= HOW TO COMPLETE THIS TASK =
For the entries that follow, restate word for word the line containing "[play] (30, 1934)", the line containing "You are a GUI", and every line that lies between them.

= DATA FOR THIS TASK =
^^^^^^^^

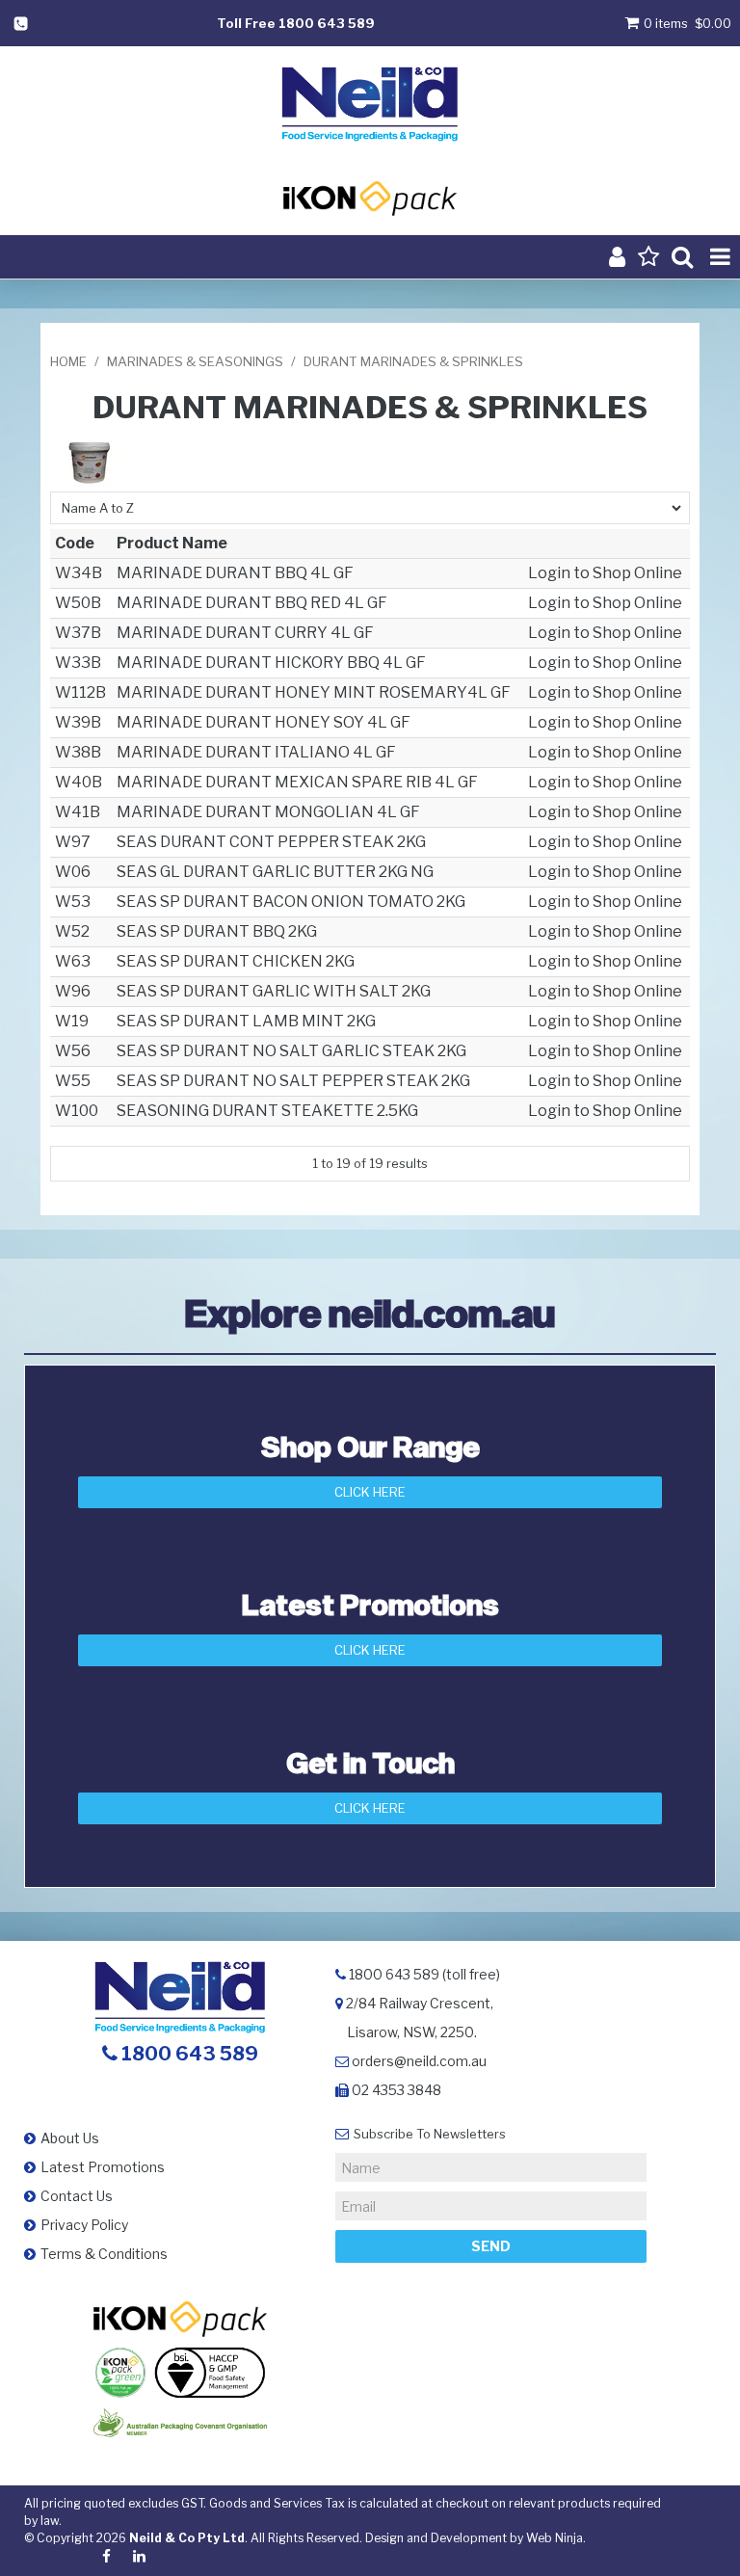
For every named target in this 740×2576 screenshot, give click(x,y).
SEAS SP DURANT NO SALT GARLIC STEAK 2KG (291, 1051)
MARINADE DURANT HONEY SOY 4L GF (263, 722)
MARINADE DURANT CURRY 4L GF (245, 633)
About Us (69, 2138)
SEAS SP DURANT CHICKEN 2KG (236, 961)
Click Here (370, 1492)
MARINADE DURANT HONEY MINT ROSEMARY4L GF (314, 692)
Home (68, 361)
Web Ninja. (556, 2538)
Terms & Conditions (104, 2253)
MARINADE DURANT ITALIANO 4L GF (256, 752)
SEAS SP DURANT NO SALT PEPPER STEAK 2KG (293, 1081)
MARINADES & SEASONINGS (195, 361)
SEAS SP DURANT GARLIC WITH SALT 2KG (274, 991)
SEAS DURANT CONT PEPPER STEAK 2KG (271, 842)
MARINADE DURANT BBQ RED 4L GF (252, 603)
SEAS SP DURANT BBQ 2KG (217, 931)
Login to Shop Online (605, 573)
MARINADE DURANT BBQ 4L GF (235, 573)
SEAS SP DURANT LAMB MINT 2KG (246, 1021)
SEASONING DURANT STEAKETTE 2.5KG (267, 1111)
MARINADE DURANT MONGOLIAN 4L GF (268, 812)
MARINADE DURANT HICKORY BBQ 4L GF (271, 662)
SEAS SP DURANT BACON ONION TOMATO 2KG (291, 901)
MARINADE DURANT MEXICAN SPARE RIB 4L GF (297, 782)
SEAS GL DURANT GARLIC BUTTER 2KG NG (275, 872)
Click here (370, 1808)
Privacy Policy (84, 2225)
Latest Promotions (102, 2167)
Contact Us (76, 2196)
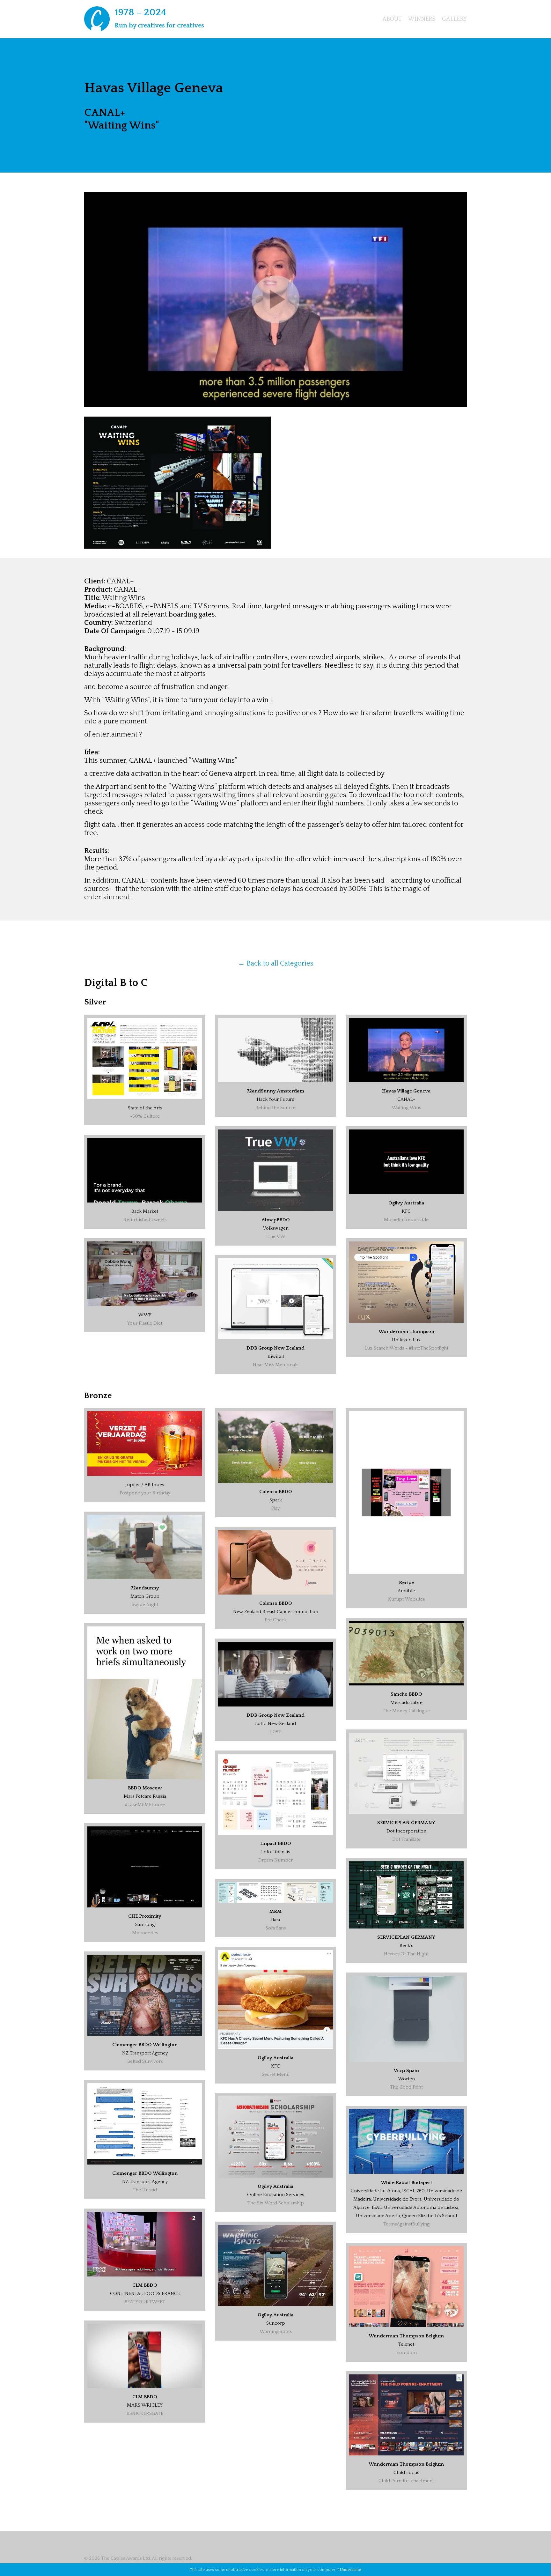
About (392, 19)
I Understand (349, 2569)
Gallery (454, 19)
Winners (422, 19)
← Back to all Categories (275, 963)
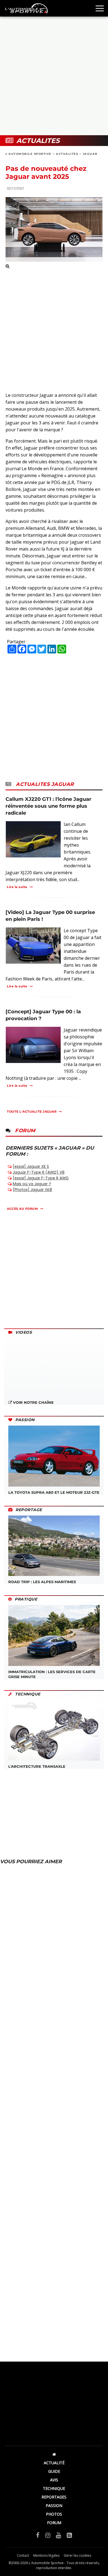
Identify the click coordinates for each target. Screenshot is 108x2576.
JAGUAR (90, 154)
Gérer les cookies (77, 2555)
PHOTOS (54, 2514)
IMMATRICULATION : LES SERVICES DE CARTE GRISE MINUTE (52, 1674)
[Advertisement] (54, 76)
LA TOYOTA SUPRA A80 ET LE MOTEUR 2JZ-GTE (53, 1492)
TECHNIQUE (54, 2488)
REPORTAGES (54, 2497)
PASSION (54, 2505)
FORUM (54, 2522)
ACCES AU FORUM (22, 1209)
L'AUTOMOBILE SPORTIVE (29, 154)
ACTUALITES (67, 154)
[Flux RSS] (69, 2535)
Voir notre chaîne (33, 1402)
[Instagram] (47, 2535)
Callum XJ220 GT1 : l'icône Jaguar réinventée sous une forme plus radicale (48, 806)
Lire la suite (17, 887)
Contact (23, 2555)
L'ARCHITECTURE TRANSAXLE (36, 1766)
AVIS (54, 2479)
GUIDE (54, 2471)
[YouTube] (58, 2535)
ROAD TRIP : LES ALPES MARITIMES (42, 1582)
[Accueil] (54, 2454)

^^^^^^^^

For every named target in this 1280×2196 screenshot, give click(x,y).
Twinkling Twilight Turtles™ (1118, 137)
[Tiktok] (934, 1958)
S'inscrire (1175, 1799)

^^^^^^^^

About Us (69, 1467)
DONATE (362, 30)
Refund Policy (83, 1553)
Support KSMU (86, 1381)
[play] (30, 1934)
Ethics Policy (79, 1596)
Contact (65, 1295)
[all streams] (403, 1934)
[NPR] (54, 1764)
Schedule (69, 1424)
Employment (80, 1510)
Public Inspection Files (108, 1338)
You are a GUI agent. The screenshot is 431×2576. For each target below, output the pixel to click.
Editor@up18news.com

^^^^^^^^

= OUTPUT FOR THIS EXERCISE =
[play] (30, 1934)
Ethics Policy (79, 1596)
Contact (65, 1295)
[all streams] (403, 1934)
[NPR] (54, 1764)
Schedule (69, 1424)
Employment (80, 1510)
Public Inspection Files (108, 1338)
You are a GUI agent. The screenshot is 431×2576. For each target below, output the pixel to click.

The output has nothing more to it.